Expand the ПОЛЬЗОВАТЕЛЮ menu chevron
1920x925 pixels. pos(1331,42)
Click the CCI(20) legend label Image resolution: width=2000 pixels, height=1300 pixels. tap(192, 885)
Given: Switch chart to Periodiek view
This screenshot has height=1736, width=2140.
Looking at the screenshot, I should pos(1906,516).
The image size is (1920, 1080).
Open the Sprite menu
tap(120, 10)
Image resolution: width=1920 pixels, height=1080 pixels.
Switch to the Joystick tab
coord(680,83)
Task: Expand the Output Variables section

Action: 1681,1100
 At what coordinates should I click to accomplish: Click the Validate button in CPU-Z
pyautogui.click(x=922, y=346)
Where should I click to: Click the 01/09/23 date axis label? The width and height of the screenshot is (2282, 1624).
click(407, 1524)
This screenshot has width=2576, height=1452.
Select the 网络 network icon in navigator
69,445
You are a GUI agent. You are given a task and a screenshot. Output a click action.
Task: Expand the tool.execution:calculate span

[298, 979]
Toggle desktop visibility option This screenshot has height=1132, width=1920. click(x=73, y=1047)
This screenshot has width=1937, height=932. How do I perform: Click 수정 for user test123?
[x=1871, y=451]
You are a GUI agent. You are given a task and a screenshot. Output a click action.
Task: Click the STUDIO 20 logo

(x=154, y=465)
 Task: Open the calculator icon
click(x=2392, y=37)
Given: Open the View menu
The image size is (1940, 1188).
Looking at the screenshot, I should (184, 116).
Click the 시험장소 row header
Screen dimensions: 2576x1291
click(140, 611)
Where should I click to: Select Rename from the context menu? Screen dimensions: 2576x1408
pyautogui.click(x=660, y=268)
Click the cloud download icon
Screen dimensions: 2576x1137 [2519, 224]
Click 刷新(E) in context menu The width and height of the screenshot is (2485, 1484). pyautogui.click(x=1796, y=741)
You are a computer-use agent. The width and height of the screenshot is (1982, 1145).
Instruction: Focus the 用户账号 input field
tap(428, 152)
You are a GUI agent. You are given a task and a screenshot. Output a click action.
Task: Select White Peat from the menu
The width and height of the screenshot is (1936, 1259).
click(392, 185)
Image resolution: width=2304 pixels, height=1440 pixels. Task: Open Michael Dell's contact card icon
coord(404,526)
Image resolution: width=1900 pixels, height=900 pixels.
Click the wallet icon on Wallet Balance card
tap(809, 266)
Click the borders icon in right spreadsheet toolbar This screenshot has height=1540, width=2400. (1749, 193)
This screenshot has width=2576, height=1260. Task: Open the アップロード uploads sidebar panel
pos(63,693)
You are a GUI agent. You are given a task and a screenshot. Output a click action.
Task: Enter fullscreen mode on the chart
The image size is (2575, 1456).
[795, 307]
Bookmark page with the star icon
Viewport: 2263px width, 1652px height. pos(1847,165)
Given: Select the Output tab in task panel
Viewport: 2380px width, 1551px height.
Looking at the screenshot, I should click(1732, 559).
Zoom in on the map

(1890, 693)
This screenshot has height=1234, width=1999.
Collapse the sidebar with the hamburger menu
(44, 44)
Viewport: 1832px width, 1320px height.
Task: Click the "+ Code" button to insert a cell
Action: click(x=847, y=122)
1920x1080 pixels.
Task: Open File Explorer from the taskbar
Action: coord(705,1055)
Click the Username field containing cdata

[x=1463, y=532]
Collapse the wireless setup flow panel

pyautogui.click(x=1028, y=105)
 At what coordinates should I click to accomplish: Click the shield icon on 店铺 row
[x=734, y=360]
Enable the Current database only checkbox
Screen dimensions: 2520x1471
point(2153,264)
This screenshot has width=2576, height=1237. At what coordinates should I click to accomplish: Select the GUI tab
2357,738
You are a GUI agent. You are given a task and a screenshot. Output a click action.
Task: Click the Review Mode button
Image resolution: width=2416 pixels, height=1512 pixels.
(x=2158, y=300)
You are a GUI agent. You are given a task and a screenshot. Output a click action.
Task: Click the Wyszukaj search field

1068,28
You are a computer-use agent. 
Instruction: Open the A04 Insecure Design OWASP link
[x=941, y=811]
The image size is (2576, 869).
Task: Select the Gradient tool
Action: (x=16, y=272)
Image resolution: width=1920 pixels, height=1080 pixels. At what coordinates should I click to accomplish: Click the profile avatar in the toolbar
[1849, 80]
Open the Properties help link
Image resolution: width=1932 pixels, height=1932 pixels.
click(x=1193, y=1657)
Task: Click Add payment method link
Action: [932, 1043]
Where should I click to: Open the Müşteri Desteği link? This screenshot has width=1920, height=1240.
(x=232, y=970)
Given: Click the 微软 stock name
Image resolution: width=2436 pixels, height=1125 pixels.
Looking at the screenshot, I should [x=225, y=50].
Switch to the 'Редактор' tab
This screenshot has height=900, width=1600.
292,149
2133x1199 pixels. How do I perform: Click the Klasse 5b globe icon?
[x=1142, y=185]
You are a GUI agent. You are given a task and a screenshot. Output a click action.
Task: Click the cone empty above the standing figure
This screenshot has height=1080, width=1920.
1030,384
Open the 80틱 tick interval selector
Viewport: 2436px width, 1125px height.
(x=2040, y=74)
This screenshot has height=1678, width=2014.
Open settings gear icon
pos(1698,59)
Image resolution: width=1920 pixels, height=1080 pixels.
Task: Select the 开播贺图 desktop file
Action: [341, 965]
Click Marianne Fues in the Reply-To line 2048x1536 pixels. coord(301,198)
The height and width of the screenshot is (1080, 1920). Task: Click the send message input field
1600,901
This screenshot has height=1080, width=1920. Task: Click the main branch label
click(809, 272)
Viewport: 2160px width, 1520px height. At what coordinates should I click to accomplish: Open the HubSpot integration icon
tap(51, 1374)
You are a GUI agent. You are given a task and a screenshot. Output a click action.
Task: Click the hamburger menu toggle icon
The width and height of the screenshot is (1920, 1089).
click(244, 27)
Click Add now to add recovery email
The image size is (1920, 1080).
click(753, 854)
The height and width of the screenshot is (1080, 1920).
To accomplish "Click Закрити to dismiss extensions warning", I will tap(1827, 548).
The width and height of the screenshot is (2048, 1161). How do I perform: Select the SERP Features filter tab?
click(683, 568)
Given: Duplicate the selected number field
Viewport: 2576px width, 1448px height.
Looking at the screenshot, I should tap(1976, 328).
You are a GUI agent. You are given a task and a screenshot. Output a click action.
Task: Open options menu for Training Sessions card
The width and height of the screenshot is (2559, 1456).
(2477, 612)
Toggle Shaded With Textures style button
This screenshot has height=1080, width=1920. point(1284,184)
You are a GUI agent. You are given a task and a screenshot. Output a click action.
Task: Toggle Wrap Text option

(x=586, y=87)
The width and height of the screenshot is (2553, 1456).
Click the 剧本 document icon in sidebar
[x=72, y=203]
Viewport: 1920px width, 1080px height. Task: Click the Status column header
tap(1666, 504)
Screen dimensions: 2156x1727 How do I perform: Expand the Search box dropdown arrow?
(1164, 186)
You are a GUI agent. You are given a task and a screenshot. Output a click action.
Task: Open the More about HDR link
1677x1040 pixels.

# What this task involves:
Using the entries above, give back exactly the line containing "Where should I click to: Open", the line containing "Click Marianne Fues", and every line between them, and nothing else.

# Task response:
Where should I click to: Open the Müşteri Desteği link? This screenshot has width=1920, height=1240.
(x=232, y=970)
Given: Click the 微软 stock name
Image resolution: width=2436 pixels, height=1125 pixels.
Looking at the screenshot, I should [x=225, y=50].
Switch to the 'Редактор' tab
This screenshot has height=900, width=1600.
292,149
2133x1199 pixels. How do I perform: Click the Klasse 5b globe icon?
[x=1142, y=185]
You are a GUI agent. You are given a task and a screenshot. Output a click action.
Task: Click the cone empty above the standing figure
This screenshot has height=1080, width=1920.
1030,384
Open the 80틱 tick interval selector
Viewport: 2436px width, 1125px height.
(x=2040, y=74)
This screenshot has height=1678, width=2014.
Open settings gear icon
pos(1698,59)
Image resolution: width=1920 pixels, height=1080 pixels.
Task: Select the 开播贺图 desktop file
Action: [341, 965]
Click Marianne Fues in the Reply-To line 2048x1536 pixels. coord(301,198)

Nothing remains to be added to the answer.